◆ Задание:
Выведите дословно фрагмент отрывка о поэзии Щербакова от «Возникает вопрос: что» до «человека с Богом.».

======== Исходный отрывок

Возникает вопрос: что в таком дроблении плохого? Почему его результаты так часто не удовлетворяют автора? Разве Щербаков не говорит сам, что даже отдельные звуки при этом получаются волшебными? Да и не эти ли звуки, частицы гармонии, в произведениях искусства пленяют наш поэтический и музыкальный слух? Задача любого поэта, следовательно, в том и состоит, чтобы из таких частиц, волшебных звуков создать не музыку сфер, но, по крайней мере, ее отголоски, блики («всем от того витража по осколку...» — «Волк»). Сама же музыка сфер, всеобъемлющая гармония выходит за рамки поэтической задачи. Она относится к задаче скорее мистической, ибо подразумевает момент встречи человека с Богом.

Образ такой встречи, на мой взгляд, можно найти в уже упомянутой нами песне Щербакова «То, что хотел бы я высказать…».

Вслед за первой строфой, где автор делится невозможностью выразить то, что переживает или осознает (здесь не хочется употреблять слишком простое «чувствует»), приводятся взгляды различных гипотетических персонажей на проблему. У «кого-то» невыразимое ассоциируется с «контурами некоего совершенства». У самого же автора оно вызывает следующие ассоциации:

Мне же мерещится нечто нелепое: новый наряд короля,
К чучелу чудища не подошедшие зубы, хребет, плавник,
Темный аккорд вне тональности, вязкое «до, фа-диез, ля»,
В муках разбитую мастером вазу склеивающий ученик...

================
======== Записанные данные

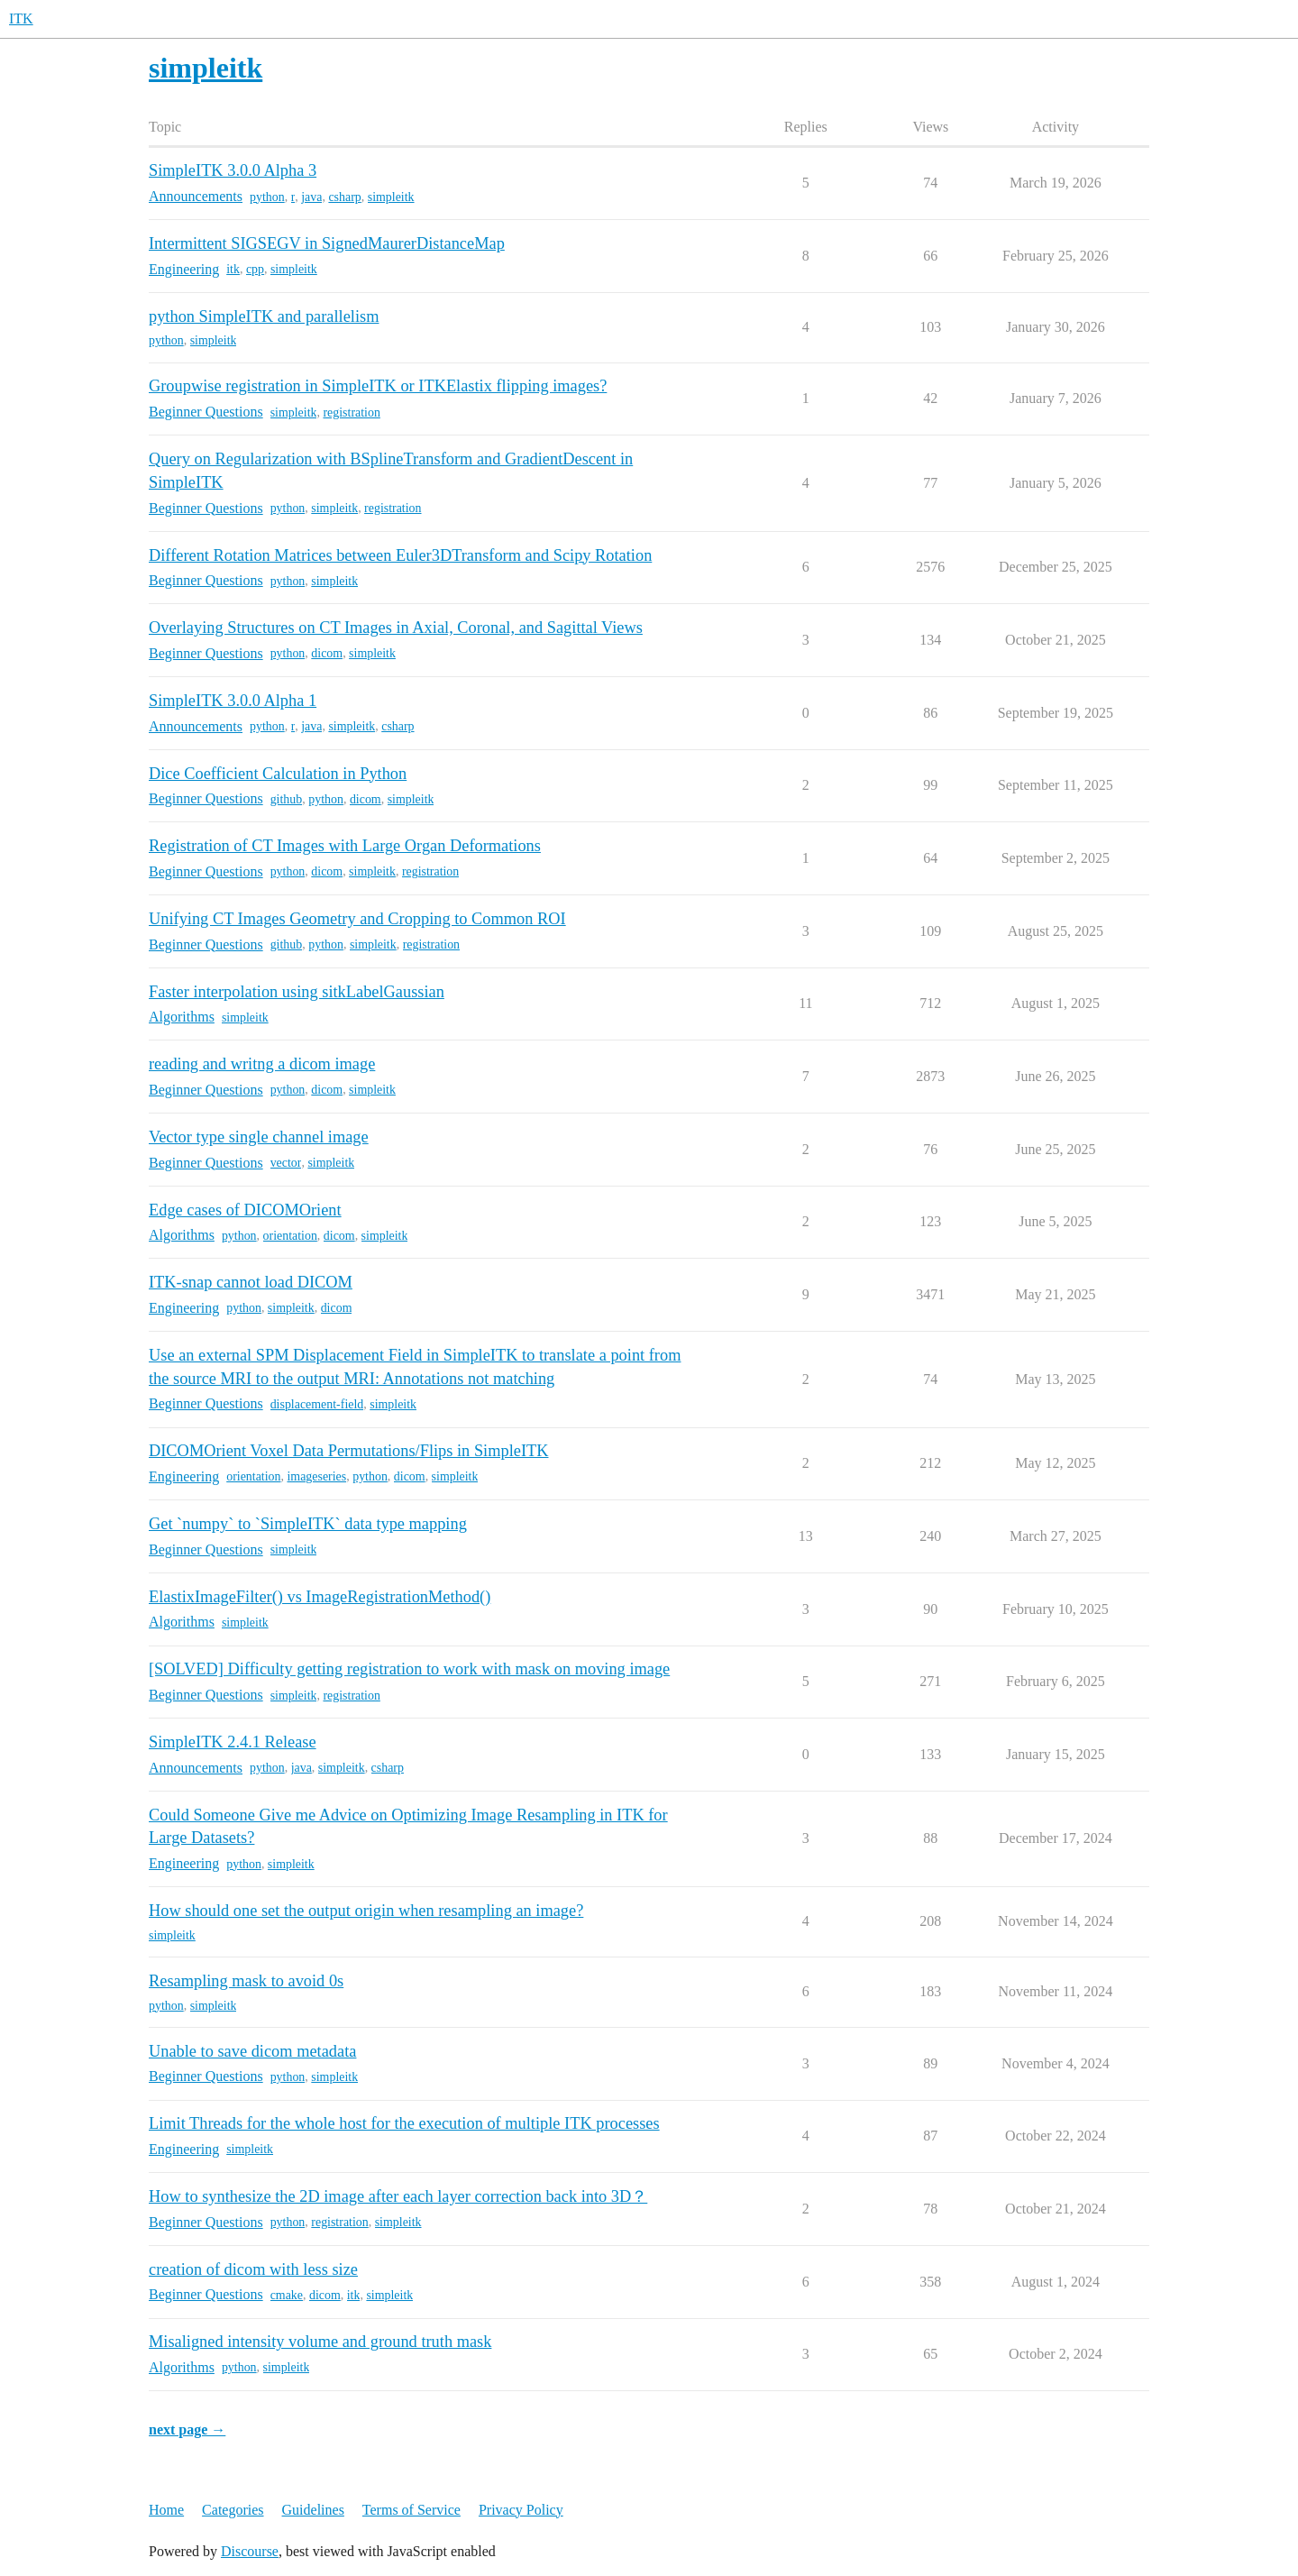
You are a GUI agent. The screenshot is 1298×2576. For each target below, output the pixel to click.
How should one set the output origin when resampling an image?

================

◆ Результат упражнения:
Возникает вопрос: что в таком дроблении плохого? Почему его результаты так часто не удовлетворяют автора? Разве Щербаков не говорит сам, что даже отдельные звуки при этом получаются волшебными? Да и не эти ли звуки, частицы гармонии, в произведениях искусства пленяют наш поэтический и музыкальный слух? Задача любого поэта, следовательно, в том и состоит, чтобы из таких частиц, волшебных звуков создать не музыку сфер, но, по крайней мере, ее отголоски, блики («всем от того витража по осколку...» — «Волк»). Сама же музыка сфер, всеобъемлющая гармония выходит за рамки поэтической задачи. Она относится к задаче скорее мистической, ибо подразумевает момент встречи человека с Богом.